Adhesives for Ophthalmic Use
Surgeons welcome the first wound sealant approved by the FDA for use in the eye.
BY TERRY KIM, MD
WITH DECREASING TOLERANCE FOR COMPLICATIONS of any kind and increasing expectations for high-quality refractive outcomes after our procedures, surgeons are suturing less and less. As a result, interest in using tissue adhesives to keep incisions sealed and protect the ocular surface so it can heal has been growing.

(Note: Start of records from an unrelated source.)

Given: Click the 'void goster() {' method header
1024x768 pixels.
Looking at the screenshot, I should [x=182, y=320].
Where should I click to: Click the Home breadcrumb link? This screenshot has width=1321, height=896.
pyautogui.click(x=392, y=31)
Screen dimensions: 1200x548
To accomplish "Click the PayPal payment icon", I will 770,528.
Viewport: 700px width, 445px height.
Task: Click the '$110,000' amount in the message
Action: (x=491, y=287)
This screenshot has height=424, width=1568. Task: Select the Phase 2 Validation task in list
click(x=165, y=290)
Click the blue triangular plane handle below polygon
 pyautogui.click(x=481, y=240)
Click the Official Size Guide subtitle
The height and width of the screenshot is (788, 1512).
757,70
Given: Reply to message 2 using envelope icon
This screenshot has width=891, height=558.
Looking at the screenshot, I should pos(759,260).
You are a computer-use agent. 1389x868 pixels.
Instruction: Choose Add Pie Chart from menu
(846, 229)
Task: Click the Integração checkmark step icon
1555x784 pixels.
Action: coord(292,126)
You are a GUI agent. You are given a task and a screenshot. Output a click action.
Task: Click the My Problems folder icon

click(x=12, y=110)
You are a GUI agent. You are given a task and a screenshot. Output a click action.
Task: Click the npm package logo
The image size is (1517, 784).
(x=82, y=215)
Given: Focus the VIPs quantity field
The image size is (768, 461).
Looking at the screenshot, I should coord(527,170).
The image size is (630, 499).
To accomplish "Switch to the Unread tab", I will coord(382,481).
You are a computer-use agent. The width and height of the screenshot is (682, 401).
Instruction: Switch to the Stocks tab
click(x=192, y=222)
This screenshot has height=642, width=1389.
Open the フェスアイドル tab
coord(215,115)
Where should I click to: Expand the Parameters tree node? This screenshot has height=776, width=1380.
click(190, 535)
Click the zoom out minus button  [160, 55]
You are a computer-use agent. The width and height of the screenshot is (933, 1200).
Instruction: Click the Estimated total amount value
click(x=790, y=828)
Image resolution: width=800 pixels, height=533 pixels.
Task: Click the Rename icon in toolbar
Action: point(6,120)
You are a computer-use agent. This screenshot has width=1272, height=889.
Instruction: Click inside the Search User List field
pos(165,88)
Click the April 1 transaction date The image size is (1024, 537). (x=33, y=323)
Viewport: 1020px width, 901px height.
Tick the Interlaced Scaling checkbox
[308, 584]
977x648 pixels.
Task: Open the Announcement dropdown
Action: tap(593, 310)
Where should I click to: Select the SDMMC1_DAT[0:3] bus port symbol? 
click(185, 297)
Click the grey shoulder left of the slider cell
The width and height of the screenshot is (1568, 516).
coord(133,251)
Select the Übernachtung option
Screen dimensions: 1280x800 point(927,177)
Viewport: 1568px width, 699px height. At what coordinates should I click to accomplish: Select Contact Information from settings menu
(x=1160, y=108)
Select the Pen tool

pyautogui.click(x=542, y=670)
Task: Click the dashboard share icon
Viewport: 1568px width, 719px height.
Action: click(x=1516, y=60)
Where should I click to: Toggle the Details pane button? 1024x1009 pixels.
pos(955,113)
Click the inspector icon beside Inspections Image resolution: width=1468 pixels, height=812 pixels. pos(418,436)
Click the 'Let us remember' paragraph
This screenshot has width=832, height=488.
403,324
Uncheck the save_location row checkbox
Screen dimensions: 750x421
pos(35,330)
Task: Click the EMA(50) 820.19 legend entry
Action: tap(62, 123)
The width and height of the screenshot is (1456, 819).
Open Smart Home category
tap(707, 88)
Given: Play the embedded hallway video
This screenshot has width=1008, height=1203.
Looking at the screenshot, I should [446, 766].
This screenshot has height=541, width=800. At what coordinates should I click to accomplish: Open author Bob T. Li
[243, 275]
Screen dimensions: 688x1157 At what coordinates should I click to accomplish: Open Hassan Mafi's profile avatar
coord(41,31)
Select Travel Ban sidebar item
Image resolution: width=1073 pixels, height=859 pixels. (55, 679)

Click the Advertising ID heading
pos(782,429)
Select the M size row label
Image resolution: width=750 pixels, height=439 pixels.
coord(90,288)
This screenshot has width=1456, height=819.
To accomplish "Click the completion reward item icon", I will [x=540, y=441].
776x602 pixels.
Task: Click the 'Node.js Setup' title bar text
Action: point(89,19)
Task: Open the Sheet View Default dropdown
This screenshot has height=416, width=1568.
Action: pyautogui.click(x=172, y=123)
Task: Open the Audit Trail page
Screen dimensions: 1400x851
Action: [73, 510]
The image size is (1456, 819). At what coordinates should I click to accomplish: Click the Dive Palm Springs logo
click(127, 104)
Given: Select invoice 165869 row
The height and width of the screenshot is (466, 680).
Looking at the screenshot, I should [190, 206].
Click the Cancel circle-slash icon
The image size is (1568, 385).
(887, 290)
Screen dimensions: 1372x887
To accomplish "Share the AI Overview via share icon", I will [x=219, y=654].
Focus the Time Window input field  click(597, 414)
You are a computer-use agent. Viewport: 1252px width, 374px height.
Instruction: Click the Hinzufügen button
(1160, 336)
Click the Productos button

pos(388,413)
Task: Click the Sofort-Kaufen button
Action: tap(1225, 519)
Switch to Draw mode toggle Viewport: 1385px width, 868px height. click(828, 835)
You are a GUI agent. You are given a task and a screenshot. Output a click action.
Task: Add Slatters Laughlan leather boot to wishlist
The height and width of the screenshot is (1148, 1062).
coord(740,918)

Cornea specialists have many potential uses for adhesives, including addressing corneal thinning, securing lamellar grafts and preventing recurrent epithelial ingrowth after LASIK. Cyanoacrylate and fibrin adhesives have been used off-label with some success. Cataract surgeons, too, have a substantial interest in adhesives as a way to guarantee the integrity of clear corneal incisions. Many published studies have shown the incisions are vulnerable to leakage and call into question whether they are truly self-sealing with stromal hydration alone.1-3 Incompetent wounds allow fluid to travel in and out, which can lead to sight-threatening complications such as endophthalmitis, hypotony, corneal decompensation and epithelial downgrowth. Wound leaks can also compromise refractive outcomes as well by altering the effective positioning of the IOL.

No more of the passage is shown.